# Data for analysis
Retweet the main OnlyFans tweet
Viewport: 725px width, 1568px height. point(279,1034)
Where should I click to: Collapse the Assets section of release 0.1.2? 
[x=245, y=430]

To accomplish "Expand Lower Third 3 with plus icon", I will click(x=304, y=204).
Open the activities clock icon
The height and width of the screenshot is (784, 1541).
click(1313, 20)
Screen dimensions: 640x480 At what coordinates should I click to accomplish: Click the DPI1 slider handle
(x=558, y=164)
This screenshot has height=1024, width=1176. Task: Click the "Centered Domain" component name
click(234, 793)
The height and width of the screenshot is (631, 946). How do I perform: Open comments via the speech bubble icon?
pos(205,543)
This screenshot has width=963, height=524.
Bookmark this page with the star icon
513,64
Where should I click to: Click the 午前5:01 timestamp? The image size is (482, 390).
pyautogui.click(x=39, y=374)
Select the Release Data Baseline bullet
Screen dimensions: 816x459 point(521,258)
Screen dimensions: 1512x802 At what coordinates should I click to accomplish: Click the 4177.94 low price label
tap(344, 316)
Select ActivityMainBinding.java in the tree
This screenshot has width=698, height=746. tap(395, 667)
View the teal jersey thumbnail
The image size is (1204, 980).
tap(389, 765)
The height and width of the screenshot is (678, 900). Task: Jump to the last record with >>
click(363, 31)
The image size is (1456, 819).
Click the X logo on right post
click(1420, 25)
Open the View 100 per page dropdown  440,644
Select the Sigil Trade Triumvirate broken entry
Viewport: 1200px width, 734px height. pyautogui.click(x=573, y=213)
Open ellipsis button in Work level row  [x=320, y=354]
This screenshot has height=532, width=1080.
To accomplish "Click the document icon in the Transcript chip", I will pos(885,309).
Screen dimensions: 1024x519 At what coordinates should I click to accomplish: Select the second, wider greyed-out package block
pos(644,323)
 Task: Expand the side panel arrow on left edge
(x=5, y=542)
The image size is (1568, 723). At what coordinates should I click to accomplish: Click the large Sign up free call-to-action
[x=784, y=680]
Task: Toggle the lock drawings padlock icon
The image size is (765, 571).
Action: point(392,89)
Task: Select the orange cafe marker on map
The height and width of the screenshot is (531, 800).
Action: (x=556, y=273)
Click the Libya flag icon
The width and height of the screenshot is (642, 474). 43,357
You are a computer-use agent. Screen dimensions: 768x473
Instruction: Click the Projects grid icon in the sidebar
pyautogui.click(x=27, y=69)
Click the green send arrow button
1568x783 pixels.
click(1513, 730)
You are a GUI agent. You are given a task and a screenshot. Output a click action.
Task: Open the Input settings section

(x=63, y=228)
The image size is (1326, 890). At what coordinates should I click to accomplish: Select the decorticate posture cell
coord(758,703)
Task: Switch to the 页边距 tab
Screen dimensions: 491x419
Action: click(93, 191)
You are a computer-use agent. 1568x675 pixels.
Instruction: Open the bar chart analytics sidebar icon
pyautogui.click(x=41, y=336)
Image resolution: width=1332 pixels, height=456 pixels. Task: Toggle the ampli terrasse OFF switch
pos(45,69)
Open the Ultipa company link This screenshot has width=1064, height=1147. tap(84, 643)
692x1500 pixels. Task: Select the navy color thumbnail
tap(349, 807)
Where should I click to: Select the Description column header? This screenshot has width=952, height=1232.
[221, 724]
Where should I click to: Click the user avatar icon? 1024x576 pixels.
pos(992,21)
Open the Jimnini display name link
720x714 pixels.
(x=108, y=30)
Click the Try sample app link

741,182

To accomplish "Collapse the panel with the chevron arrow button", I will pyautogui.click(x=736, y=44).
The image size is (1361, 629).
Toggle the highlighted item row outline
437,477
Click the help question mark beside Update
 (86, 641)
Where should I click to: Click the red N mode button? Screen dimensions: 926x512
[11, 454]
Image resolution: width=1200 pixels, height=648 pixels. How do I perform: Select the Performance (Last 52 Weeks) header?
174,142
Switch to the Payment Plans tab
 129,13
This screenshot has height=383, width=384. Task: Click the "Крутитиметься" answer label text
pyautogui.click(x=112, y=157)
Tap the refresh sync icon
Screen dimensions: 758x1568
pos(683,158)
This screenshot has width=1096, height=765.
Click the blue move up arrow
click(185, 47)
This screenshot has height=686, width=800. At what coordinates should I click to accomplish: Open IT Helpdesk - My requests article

# Your goal
All the data above should be restated in full, exactly.

# The answer
Retweet the main OnlyFans tweet
Viewport: 725px width, 1568px height. point(279,1034)
Where should I click to: Collapse the Assets section of release 0.1.2? 
[x=245, y=430]

To accomplish "Expand Lower Third 3 with plus icon", I will click(x=304, y=204).
Open the activities clock icon
The height and width of the screenshot is (784, 1541).
click(1313, 20)
Screen dimensions: 640x480 At what coordinates should I click to accomplish: Click the DPI1 slider handle
(x=558, y=164)
This screenshot has height=1024, width=1176. Task: Click the "Centered Domain" component name
click(234, 793)
The height and width of the screenshot is (631, 946). How do I perform: Open comments via the speech bubble icon?
pos(205,543)
This screenshot has width=963, height=524.
Bookmark this page with the star icon
513,64
Where should I click to: Click the 午前5:01 timestamp? The image size is (482, 390).
pyautogui.click(x=39, y=374)
Select the Release Data Baseline bullet
Screen dimensions: 816x459 point(521,258)
Screen dimensions: 1512x802 At what coordinates should I click to accomplish: Click the 4177.94 low price label
tap(344, 316)
Select ActivityMainBinding.java in the tree
This screenshot has width=698, height=746. tap(395, 667)
View the teal jersey thumbnail
The image size is (1204, 980).
tap(389, 765)
The height and width of the screenshot is (678, 900). Task: Jump to the last record with >>
click(363, 31)
The image size is (1456, 819).
Click the X logo on right post
click(1420, 25)
Open the View 100 per page dropdown  440,644
Select the Sigil Trade Triumvirate broken entry
Viewport: 1200px width, 734px height. pyautogui.click(x=573, y=213)
Open ellipsis button in Work level row  [x=320, y=354]
This screenshot has height=532, width=1080.
To accomplish "Click the document icon in the Transcript chip", I will pos(885,309).
Screen dimensions: 1024x519 At what coordinates should I click to accomplish: Select the second, wider greyed-out package block
pos(644,323)
 Task: Expand the side panel arrow on left edge
(x=5, y=542)
The image size is (1568, 723). At what coordinates should I click to accomplish: Click the large Sign up free call-to-action
[x=784, y=680]
Task: Toggle the lock drawings padlock icon
The image size is (765, 571).
Action: point(392,89)
Task: Select the orange cafe marker on map
The height and width of the screenshot is (531, 800).
Action: (x=556, y=273)
Click the Libya flag icon
The width and height of the screenshot is (642, 474). 43,357
You are a computer-use agent. Screen dimensions: 768x473
Instruction: Click the Projects grid icon in the sidebar
pyautogui.click(x=27, y=69)
Click the green send arrow button
1568x783 pixels.
click(1513, 730)
You are a GUI agent. You are given a task and a screenshot. Output a click action.
Task: Open the Input settings section

(x=63, y=228)
The image size is (1326, 890). At what coordinates should I click to accomplish: Select the decorticate posture cell
coord(758,703)
Task: Switch to the 页边距 tab
Screen dimensions: 491x419
Action: click(93, 191)
You are a computer-use agent. 1568x675 pixels.
Instruction: Open the bar chart analytics sidebar icon
pyautogui.click(x=41, y=336)
Image resolution: width=1332 pixels, height=456 pixels. Task: Toggle the ampli terrasse OFF switch
pos(45,69)
Open the Ultipa company link This screenshot has width=1064, height=1147. tap(84, 643)
692x1500 pixels. Task: Select the navy color thumbnail
tap(349, 807)
Where should I click to: Select the Description column header? This screenshot has width=952, height=1232.
[221, 724]
Where should I click to: Click the user avatar icon? 1024x576 pixels.
pos(992,21)
Open the Jimnini display name link
720x714 pixels.
(x=108, y=30)
Click the Try sample app link

741,182

To accomplish "Collapse the panel with the chevron arrow button", I will pyautogui.click(x=736, y=44).
The image size is (1361, 629).
Toggle the highlighted item row outline
437,477
Click the help question mark beside Update
 (86, 641)
Where should I click to: Click the red N mode button? Screen dimensions: 926x512
[11, 454]
Image resolution: width=1200 pixels, height=648 pixels. How do I perform: Select the Performance (Last 52 Weeks) header?
174,142
Switch to the Payment Plans tab
 129,13
This screenshot has height=383, width=384. Task: Click the "Крутитиметься" answer label text
pyautogui.click(x=112, y=157)
Tap the refresh sync icon
Screen dimensions: 758x1568
pos(683,158)
This screenshot has width=1096, height=765.
Click the blue move up arrow
click(185, 47)
This screenshot has height=686, width=800. At what coordinates should I click to accomplish: Open IT Helpdesk - My requests article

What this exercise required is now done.